→ **PROBLEM DETAILS**
You are to retype exactly the line with "Screen dimensions: 1020x430" and every line after it in the entries below.

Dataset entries
++++
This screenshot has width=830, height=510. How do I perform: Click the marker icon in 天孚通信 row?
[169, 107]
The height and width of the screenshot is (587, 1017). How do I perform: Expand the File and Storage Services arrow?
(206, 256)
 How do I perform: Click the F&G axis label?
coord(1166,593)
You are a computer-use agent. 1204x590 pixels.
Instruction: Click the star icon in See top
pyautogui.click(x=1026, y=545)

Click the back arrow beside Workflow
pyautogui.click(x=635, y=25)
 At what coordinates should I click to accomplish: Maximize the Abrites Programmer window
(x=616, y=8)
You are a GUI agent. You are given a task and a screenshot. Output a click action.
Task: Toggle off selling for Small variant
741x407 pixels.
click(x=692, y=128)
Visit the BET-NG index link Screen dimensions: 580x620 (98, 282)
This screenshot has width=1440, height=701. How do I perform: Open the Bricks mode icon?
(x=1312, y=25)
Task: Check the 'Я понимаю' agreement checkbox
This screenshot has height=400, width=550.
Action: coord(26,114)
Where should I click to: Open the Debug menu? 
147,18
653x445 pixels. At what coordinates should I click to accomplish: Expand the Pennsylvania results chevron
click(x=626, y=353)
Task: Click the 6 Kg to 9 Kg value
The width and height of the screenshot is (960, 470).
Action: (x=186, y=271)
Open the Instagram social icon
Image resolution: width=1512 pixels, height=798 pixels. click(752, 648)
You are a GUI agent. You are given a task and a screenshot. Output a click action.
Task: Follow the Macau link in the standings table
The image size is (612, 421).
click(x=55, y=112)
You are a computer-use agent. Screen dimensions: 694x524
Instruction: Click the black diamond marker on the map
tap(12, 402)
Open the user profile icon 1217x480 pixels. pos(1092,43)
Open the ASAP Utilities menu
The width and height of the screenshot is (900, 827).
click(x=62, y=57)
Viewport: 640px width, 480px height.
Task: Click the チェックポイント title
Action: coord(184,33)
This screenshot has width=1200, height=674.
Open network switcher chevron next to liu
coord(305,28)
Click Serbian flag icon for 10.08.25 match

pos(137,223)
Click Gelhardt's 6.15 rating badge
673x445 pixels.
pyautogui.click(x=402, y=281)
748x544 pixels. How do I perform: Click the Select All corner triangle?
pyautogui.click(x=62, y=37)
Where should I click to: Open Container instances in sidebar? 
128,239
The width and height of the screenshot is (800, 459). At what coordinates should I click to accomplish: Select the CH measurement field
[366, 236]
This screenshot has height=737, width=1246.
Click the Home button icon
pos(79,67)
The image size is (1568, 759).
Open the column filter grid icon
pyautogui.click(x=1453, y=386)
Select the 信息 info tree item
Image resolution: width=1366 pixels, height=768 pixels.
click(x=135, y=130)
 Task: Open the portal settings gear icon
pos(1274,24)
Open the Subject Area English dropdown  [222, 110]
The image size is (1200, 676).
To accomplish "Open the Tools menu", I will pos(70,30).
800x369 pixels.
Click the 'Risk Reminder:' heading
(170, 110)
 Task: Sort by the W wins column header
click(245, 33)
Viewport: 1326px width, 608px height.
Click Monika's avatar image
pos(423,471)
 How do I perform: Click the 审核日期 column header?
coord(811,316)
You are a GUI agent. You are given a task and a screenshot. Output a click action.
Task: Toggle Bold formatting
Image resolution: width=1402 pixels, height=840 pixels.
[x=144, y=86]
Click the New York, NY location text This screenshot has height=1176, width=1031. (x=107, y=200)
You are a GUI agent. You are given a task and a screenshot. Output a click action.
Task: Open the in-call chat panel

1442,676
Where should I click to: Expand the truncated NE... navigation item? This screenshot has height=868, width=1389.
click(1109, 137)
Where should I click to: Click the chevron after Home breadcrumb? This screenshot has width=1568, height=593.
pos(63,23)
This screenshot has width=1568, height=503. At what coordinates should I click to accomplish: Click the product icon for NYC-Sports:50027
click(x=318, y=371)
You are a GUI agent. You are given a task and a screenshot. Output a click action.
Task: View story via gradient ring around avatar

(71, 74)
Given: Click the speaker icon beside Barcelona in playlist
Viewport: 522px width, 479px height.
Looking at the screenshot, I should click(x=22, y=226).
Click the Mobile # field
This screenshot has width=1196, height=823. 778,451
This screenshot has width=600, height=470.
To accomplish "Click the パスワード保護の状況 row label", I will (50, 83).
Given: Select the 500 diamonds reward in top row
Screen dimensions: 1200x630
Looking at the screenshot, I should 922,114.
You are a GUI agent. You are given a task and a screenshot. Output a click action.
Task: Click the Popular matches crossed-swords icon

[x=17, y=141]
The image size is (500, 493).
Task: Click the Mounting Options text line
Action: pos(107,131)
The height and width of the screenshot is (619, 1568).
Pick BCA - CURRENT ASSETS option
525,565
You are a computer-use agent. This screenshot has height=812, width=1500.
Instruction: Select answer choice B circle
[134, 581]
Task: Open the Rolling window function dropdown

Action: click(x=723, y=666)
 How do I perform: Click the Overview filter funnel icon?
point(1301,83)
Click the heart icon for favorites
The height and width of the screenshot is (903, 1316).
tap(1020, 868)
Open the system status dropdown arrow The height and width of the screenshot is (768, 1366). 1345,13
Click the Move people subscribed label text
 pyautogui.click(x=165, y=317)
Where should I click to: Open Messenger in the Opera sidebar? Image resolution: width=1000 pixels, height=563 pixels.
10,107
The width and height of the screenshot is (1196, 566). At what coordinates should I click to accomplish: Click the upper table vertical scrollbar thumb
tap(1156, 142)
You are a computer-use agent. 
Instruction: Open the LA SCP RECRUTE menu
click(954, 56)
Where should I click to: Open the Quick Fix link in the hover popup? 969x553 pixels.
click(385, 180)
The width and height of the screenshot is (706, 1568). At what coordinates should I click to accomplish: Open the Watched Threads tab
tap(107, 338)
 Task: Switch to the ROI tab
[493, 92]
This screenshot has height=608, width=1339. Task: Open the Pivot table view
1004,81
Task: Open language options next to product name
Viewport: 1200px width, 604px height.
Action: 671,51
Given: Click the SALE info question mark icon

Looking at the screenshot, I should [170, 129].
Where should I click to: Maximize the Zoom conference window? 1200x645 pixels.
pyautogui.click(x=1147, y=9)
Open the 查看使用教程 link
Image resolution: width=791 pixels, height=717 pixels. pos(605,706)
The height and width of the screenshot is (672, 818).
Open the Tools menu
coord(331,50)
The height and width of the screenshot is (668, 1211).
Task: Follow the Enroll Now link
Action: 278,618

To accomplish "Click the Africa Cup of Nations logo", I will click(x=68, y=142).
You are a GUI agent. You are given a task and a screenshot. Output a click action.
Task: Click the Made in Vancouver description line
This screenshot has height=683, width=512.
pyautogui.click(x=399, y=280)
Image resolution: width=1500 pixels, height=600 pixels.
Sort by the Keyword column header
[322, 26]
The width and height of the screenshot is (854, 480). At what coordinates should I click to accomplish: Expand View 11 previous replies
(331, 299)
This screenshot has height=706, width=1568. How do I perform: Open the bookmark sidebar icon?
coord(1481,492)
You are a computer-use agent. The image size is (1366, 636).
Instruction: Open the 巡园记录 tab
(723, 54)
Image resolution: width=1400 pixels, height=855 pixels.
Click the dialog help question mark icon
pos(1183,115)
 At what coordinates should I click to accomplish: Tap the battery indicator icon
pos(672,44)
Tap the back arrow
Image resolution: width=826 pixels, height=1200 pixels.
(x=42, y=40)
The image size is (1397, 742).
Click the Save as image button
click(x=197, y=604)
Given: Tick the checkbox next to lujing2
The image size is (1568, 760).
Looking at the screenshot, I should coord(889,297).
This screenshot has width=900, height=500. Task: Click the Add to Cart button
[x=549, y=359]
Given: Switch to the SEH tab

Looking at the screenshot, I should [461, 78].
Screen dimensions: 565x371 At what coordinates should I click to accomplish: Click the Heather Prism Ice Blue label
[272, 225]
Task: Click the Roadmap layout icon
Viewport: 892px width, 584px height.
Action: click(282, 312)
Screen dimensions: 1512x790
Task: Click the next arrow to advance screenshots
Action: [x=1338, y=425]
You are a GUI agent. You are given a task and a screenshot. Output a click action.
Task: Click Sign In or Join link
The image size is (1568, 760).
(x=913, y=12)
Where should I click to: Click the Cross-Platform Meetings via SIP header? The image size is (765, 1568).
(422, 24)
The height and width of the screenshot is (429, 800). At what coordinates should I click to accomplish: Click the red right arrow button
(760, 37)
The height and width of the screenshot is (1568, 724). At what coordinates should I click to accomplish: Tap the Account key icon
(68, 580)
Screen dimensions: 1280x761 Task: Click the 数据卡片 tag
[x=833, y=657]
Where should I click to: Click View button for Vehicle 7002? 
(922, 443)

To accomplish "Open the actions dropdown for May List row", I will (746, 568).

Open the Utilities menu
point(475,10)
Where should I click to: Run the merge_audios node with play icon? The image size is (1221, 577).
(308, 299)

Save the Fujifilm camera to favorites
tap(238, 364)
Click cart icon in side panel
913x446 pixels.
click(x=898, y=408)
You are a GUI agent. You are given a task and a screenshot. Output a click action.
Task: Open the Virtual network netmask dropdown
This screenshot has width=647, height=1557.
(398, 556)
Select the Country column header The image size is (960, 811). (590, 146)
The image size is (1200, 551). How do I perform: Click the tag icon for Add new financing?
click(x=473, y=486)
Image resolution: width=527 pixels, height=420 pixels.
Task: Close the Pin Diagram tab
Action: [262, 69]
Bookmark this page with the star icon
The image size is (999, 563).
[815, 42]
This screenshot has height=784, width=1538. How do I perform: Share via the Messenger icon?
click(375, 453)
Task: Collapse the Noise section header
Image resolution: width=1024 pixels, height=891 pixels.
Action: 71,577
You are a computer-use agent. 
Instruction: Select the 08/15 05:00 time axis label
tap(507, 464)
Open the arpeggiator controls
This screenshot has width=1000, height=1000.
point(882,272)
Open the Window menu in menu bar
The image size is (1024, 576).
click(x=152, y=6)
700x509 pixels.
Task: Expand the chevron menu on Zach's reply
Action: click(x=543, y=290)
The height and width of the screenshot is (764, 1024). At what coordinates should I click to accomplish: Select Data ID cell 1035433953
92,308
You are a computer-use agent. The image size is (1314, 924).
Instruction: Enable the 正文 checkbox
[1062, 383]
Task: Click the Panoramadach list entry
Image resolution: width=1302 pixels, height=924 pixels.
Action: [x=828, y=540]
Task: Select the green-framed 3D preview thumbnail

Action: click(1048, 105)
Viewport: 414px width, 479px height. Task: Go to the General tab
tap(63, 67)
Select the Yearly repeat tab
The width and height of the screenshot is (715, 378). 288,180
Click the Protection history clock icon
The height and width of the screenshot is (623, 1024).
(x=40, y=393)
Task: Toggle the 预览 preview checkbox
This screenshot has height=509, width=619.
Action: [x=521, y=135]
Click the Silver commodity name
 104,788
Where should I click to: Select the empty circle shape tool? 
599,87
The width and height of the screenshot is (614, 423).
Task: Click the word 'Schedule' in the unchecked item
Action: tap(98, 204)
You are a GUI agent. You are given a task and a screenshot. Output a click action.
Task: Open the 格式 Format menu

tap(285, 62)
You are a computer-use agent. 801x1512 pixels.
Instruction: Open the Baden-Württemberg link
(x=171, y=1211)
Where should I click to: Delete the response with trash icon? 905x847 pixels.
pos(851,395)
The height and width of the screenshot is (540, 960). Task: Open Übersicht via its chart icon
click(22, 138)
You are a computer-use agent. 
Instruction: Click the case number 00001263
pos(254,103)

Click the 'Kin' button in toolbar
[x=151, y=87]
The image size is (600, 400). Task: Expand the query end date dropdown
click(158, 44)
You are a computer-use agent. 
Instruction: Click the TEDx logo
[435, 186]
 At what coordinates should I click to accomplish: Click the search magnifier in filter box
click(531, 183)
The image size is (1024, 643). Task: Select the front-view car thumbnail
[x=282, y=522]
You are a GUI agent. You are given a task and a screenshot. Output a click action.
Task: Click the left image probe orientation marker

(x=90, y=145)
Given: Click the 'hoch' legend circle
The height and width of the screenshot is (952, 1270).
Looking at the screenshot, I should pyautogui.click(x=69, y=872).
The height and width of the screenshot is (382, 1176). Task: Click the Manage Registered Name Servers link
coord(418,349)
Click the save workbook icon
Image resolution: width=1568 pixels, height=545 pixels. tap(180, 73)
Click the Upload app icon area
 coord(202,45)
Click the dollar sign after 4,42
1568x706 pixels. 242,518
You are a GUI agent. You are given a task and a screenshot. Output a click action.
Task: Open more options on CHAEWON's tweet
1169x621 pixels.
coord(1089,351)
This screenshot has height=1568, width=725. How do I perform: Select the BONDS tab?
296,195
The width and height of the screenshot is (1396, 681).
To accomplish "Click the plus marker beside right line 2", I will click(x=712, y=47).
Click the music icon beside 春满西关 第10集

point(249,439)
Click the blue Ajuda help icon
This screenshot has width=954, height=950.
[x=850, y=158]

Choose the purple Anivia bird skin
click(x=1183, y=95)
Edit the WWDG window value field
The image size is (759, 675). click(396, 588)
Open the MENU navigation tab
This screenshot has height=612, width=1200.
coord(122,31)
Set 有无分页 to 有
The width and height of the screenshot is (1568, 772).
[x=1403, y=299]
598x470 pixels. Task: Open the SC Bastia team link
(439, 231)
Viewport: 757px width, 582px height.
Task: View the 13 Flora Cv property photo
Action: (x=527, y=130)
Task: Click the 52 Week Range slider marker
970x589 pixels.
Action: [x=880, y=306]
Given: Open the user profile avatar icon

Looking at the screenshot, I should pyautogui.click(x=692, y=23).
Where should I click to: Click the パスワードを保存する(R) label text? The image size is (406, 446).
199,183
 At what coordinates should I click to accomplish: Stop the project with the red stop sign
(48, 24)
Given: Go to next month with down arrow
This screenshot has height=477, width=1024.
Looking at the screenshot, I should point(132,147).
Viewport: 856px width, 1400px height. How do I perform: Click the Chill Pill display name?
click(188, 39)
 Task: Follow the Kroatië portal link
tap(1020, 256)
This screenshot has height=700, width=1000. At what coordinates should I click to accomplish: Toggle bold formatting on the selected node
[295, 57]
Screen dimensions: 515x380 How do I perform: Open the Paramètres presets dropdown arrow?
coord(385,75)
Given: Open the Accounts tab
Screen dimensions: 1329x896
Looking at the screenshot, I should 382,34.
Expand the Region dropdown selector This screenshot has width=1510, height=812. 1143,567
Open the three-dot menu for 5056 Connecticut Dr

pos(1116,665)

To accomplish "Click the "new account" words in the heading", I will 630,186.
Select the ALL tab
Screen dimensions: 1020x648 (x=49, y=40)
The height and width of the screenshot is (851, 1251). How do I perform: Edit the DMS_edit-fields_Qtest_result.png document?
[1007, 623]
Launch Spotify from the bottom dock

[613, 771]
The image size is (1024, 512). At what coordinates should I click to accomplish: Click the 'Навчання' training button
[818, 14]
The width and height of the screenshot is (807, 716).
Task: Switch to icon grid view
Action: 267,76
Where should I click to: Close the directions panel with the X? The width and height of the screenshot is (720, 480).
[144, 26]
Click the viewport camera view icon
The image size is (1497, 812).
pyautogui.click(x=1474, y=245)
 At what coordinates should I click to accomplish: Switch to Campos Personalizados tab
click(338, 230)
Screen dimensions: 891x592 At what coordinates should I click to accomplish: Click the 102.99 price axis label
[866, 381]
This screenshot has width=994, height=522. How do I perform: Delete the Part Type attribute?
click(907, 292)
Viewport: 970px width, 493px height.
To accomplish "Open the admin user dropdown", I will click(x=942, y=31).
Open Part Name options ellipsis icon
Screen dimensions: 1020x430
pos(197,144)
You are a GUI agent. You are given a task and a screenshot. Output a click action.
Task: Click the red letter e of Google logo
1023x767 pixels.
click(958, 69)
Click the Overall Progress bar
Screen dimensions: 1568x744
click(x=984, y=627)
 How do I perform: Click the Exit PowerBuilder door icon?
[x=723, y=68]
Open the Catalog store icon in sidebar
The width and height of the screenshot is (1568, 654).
++++
→ **REPLY TO THE TASK**
Screen dimensions: 1020x430
pos(197,144)
You are a GUI agent. You are given a task and a screenshot. Output a click action.
Task: Click the red letter e of Google logo
1023x767 pixels.
click(958, 69)
Click the Overall Progress bar
Screen dimensions: 1568x744
click(x=984, y=627)
 How do I perform: Click the Exit PowerBuilder door icon?
[x=723, y=68]
Open the Catalog store icon in sidebar
The width and height of the screenshot is (1568, 654).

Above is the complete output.